NEW YORK (TheStreet) -- Shares of Genesco (GCO) - Get Report are surging by 9.23% to $64.29 on heavy trading volume late Thursday afternoon, following the company's better-than-expected earnings for the 2017 fiscal first quarter.

Before today's opening bell, the Nashville-based footwear and apparel retailer posted adjusted earnings of 62 cents per diluted share, exceeding analysts' estimates of 39 cents per share.

Revenue declined by 2% to $648.8 million from last year and was below analysts' forecasts of $658.8 million.

Consolidated comparable sales, including same store sales and e-commerce and catalog sales, increased 1%.

"We are pleased with the increase in first quarter profitability, which exceeded our expectations, driven by a significantly better performance from the Lids Sports Group," CEO Robert Dennis said in a statement.

"While overall comparable sales were at the lower end of our projected range, this was more than offset by a meaningful improvement in gross margin," he added.

For fiscal 2017, Genesco sees earnings per share between $4.80 and $4.90, while analysts are modeling earnings of $4.84 per share.

The company's brands include Lids Sports, Journeys, Schuh and Johnston & Murphy.

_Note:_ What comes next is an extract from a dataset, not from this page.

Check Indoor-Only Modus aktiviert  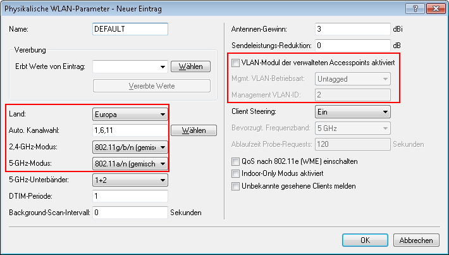(x=236, y=174)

About 1.04 million of the company's shares were traded by late this afternoon compared to its average 30-day volume of 199,237 shares per day.

Separately, TheStreet Ratings Team has a "Buy" rating with a score of B- on the stock.

The company's strengths can be seen in multiple areas, such as its revenue growth, attractive valuation levels, good cash flow from operations, largely solid financial position with reasonable debt levels by most measures and expanding profit margins.

The team believes its strengths outweigh the fact that the company has had sub par growth in net income.

Recently, TheStreet Ratings objectively rated this stock according to its "risk-adjusted" total return prospect over a 12-month investment horizon. Not based on the news in any given day, the rating may differ from Jim Cramer's view or that of this articles's author.